ОТВЕТ:  \(-\dfrac{1}{2};\,\,\,\,\dfrac{1}{3}.\)

1 способ

Запишем область допустимых значений:  \(x \ne 0.\)

\(\dfrac{1}{{{x^2}}}-\dfrac{1}{x}-6 = 0\,\,\,\,\,\, \Leftrightarrow \,\,\,\,\,\dfrac{{1-x-6{x^2}}}{{{x^2}}} = 0\,\,\,\,\,\, \Leftrightarrow \,\,\,\,\,\left\{ \begin{array}{l}1-x-6{x^2} = 0,\\x \ne 0.\end{array} \right.\)

\(1-x-6{x^2} = 0\left| { \cdot \left( {-1} \right)} \right.\,\,\,\,\,\, \Leftrightarrow \,\,\,\,\,6{x^2} + x-1 = 0;\,\,\,\,\,\,\,D = {1^2}-4 \cdot 6 \cdot \left( {-1} \right) = 25.\)

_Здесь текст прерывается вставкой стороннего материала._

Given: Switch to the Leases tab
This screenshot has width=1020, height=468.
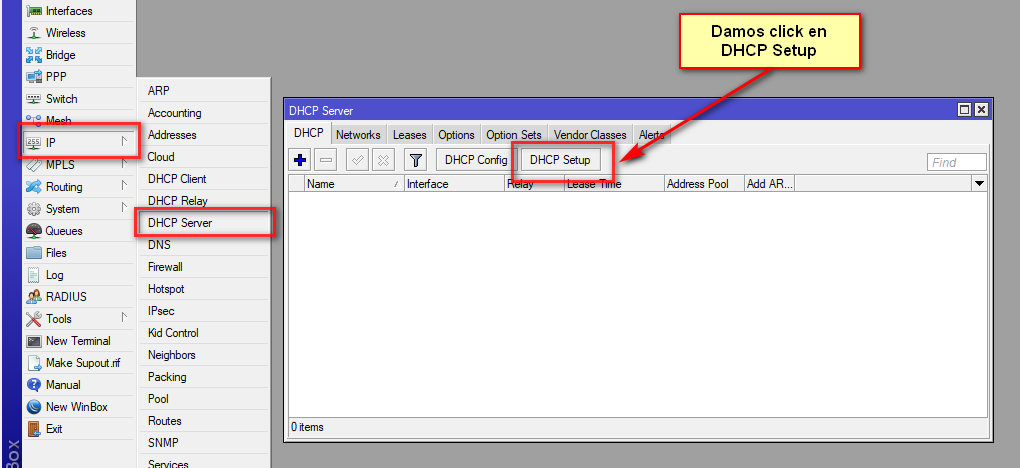Looking at the screenshot, I should point(409,135).
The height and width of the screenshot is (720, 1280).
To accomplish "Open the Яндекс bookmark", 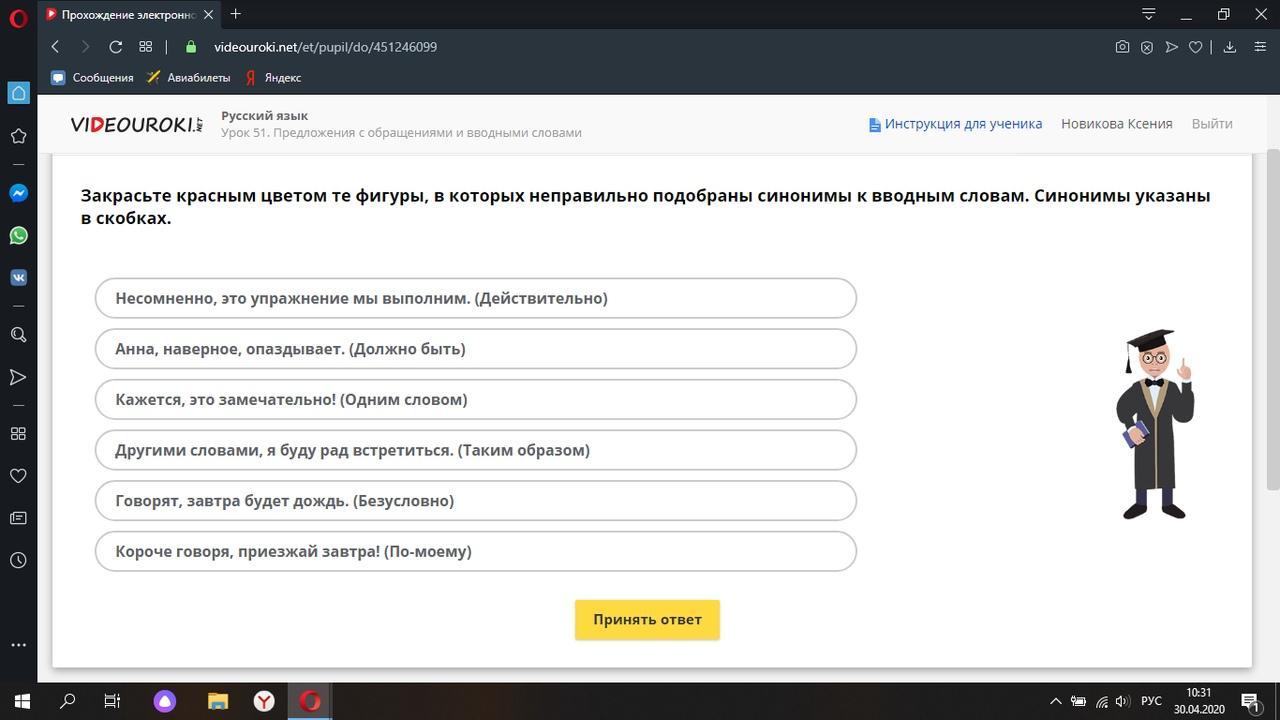I will (273, 77).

\(\left\{ \begin{array}{l}\left[ {\begin{array}{*{20}{c}}{x = \dfrac{{-1 + 5}}{{2 \cdot 6}} = \dfrac{1}{3},\,\,\,\,}\\{x = \dfrac{{-1-5}}{{2 \cdot 6}} = -\dfrac{1}{2},}\end{array}} \right.\\x \ne 0\end{array} \right.\,\,\,\,\,\, \Leftrightarrow \,\,\,\,\,\left[ \begin{array}{l}x = \dfrac{1}{3},\\x = -\dfrac{1}{2}.\end{array} \right.\)

Ответ:  \(-\dfrac{1}{2};\,\,\,\,\dfrac{1}{3}.\)

2 способ

Запишем область допустимых значений:  \(x \ne 0.\)

Пусть  \(\dfrac{1}{x} = t,\)  тогда уравнение примет вид:

\({t^2}-t-6 = 0;\,\,\,\,\,\,D = {\left( {-1} \right)^2}-4 \cdot 1 \cdot \left( {-6} \right) = 25;\,\,\,\,\,\,\,\left[ \begin{array}{l}t = \dfrac{{1 + 5}}{2} = 3,\\t = \dfrac{{1-5}}{2} = -2.\end{array} \right.\)

Возвращаясь к прежней переменной, получим:

\(\left[ \begin{array}{l}\dfrac{1}{x} = 3,\\\dfrac{1}{x} = -2\end{array} \right.\,\,\,\,\,\, \Leftrightarrow \,\,\,\,\,\left[ \begin{array}{l}x = \dfrac{1}{3},\\x = -\dfrac{1}{2}.\end{array} \right.\)

Ответ:  \(-\dfrac{1}{2};\,\,\,\,\dfrac{1}{3}.\)